Though they occupied the "beautiful isle" for only thirty-five years (1626-1661) the Dutch proved far more evangelistically energetic and successful there than in the Spice islands of the East Indies. One reason was that the islanders were primitive animists with very little contact with any of the major organized religions[1]. Muslim expansion had not reached that far north, nor had the Chinese religions, Confucianism and Buddhism, made an impact, for Formosa was still outside the bounds of the traditional bounds of the Chinese empire. A tiny Spanish Catholic enclave planted for a short time in the north had never been able to expand and was soon driven out by the Hollanders. The Protestant Dutch were the first to enter into sustained evangelistic outreach among the people.

On Formosa, where local society was less systematically organized[2], Dutch control was direct and immediate, and the influence of the new religion that they brought with them had more impact. The more important reason for the growth of the church was the character and faith of the missionaries themselves who, in Formosa, were farther from the Dutch East Indies Company's centre at Batavia and less intimidated by its secularizing commercial and political power. They moved out quickly into the villages of the coastal interior from the base Fort Zeelandia on Formosa's southwest coast. They soon found out that the inhabitants of the countryside outside the villages were still fierce headhunters, and the missionaries were for a time forced to accept the protection of armed guards as they traveled. Yet they took up residence in the villages, most of which were within one or two days travel from Zeelandia. There they recognized at once the importance of learning the native languages. They began to translate the Bible, and completed the gospels of Matthew and John[3]. They registered converts by the hundreds, most of whom, as they noticed, came from the non-Chinese tribal people on the island who then far outnumbered the more recently arrived Chinese[4].

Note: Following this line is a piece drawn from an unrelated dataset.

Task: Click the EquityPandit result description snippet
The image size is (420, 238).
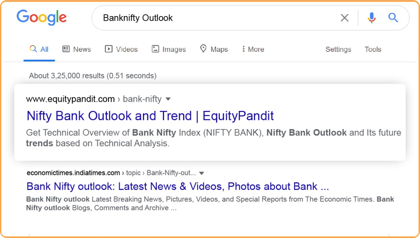Action: point(213,138)
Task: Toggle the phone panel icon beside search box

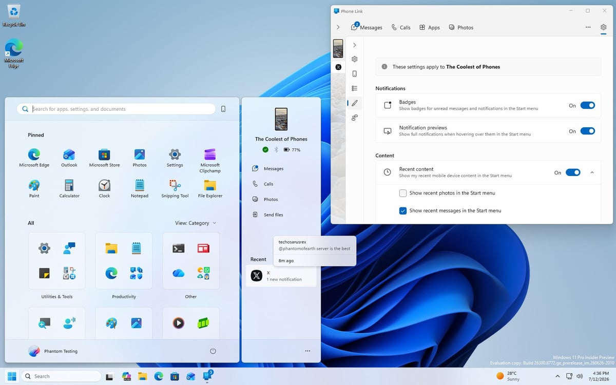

The first ordained missionary-chaplain[5], Georgius Candidius, came to Formosa in 1627, and within a year and a half, of his arrival had gathered together more than a hundred islanders eager to become Christians but not yet ready for baptism. Despite this early success, Candidius felt strongly that chaplains should promise to stay for at least ten years in order to learn the langage of the natives, without which they would never be more than superficially effective. Candidius had high praise for the native ability of the tribal Formosans. he did not deny their reputation for savage intertribal wars and headhunting, but was impressed with the intellectual quickness of their minds and openness to new ways[6], even advising that missionaries who came out unmarried should find andmarry suitable Formosan women to render them more sensitive to the customs and needs of the people whom they hoped to win to the faith. He himself proposed to marry a Formosan woman if permitted, but was persuaded by the Company government not to be "too precipitate"[7]. So great was his hope for a Christian future in Formosa that he wrote, probably in 1628, "I confidently believe that on this island of Formosa there may be established that which will become....the leading Christian community in all India (the Dutch East Indies)...there does not exist in all India a more tractable nation and one more willing to accept the Gospel[8]."

In some respects, however, his judgements were typically colonial , as when the large village in which he was living and preaching proposed that he accept a contest on the greater power he claimed for Christianity as against their old religions by making one house in the village a Christian house to let them see if in time it really propsered more than the others, and in great frustration he wondered if it would not be better to ask the Company government simply to order all the women and children to attend his instruction classes for the faith. Fotunately, the government refused, and four years later without a contest or a government order, it was happily reported that "all the inhabitants" of the village "have cast away their idols..and call upon one and the same Almighty and true God[9]".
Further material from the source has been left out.